The Transport Secretary Heidi Alexander confirmed that while the ban on selling new petrol and diesel cars will still take effect in 2030, carmakers will be granted more flexibility in meeting annual EV sales goals. Additionally, the government is reducing penalties for non-compliance with emissions standards, cutting fines from £15,000 to £12,000 per vehicle.
The announcement comes as the UK automotive industry reels from a 25% import tariff imposed by US President Donald Trump on foreign-made cars — a move that has particularly impacted British manufacturers, for whom the US is the second-largest export market after the EU. This new levy follows a broader 10% tariff on nearly all UK imports introduced last week.
“This isn’t a silver bullet,” Alexander told BBC Breakfast, “but it’s part of the package of solutions to ensure our car industry can weather the storm caused by US trade measures.”
The government said the updated EV target policy, which had already gone through consultation in February, was fast-tracked in direct response to the American tariffs. It has worked in collaboration with UK automakers to ensure that while the commitment to phasing out combustion engine vehicles remains firm, reforms are being implemented to ease the transition.
Under the revised policy, 28% of new cars sold in the UK this year must be electric. However, manufacturers will now be allowed to carry forward or make up shortfalls in EV sales from one year to the next, offering more breathing space amid challenging market conditions.
The ban on hybrid vehicles — which combine fossil fuel engines with electric motors — has also been reaffirmed for 2035. However, smaller British marques like Aston Martin and McLaren will be permitted to continue selling petrol-powered vehicles beyond 2030 due to their limited market impact.
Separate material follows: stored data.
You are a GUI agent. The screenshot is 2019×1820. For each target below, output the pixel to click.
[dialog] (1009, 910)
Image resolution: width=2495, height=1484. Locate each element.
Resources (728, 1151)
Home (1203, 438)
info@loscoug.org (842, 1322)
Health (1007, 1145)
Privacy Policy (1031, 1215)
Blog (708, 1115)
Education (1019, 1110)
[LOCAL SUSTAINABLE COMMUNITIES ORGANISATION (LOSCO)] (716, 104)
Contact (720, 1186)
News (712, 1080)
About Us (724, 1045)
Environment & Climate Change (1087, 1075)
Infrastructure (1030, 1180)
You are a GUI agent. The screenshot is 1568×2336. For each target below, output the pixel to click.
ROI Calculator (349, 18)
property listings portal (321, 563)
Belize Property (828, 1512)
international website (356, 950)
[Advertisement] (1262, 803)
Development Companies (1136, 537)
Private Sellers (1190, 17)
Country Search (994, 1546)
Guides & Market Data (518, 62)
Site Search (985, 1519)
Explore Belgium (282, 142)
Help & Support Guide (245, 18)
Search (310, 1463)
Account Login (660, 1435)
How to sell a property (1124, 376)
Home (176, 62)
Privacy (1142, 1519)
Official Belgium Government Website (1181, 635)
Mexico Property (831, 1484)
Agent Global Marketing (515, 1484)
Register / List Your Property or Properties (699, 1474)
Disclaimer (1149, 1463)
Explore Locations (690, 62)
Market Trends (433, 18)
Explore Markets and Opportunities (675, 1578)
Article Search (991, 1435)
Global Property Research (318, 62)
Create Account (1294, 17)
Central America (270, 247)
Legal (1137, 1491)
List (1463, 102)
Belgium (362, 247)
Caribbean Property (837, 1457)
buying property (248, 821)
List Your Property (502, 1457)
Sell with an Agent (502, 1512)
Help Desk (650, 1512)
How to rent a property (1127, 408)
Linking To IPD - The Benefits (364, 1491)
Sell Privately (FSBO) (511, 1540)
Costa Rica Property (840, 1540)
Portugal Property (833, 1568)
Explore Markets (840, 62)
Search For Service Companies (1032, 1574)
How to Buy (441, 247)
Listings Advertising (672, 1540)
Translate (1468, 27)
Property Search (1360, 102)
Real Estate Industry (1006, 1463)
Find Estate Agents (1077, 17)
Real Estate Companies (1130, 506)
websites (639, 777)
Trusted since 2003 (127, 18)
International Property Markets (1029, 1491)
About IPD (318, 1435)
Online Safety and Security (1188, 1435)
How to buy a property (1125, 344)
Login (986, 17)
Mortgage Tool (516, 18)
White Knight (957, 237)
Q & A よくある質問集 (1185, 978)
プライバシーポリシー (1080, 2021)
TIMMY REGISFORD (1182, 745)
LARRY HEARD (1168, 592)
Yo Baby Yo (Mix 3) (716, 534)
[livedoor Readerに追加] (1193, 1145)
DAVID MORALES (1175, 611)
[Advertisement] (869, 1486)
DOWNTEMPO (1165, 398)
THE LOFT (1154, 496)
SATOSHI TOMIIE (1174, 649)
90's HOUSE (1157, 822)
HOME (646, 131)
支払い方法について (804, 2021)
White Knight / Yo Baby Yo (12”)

To further support the sector, the government is offering £2.3 billion in tax breaks, a move praised by the Society of Motor Manufacturers and Traders (SMMT) as “very much needed.”
Yet critics say the measures don’t go far enough. Robert Forrester, CEO of Vertu Motors, called the announcement “tinkering” and said the reforms fail to address major hurdles such as high EV costs and insufficient charging infrastructure. “Manufacturers will still pay billions in fines — this doesn’t solve the core problem,” he added.
Opposition figures also voiced concerns. Shadow Business Secretary Andrew Griffith dismissed the reforms as “half-baked,” while the Liberal Democrats called for stronger consumer incentives to increase EV uptake.
Jaguar Land Rover announced it will “pause” US shipments this month to review the new trading terms, signalling deeper disruptions to come as the industry navigates the evolving trade landscape.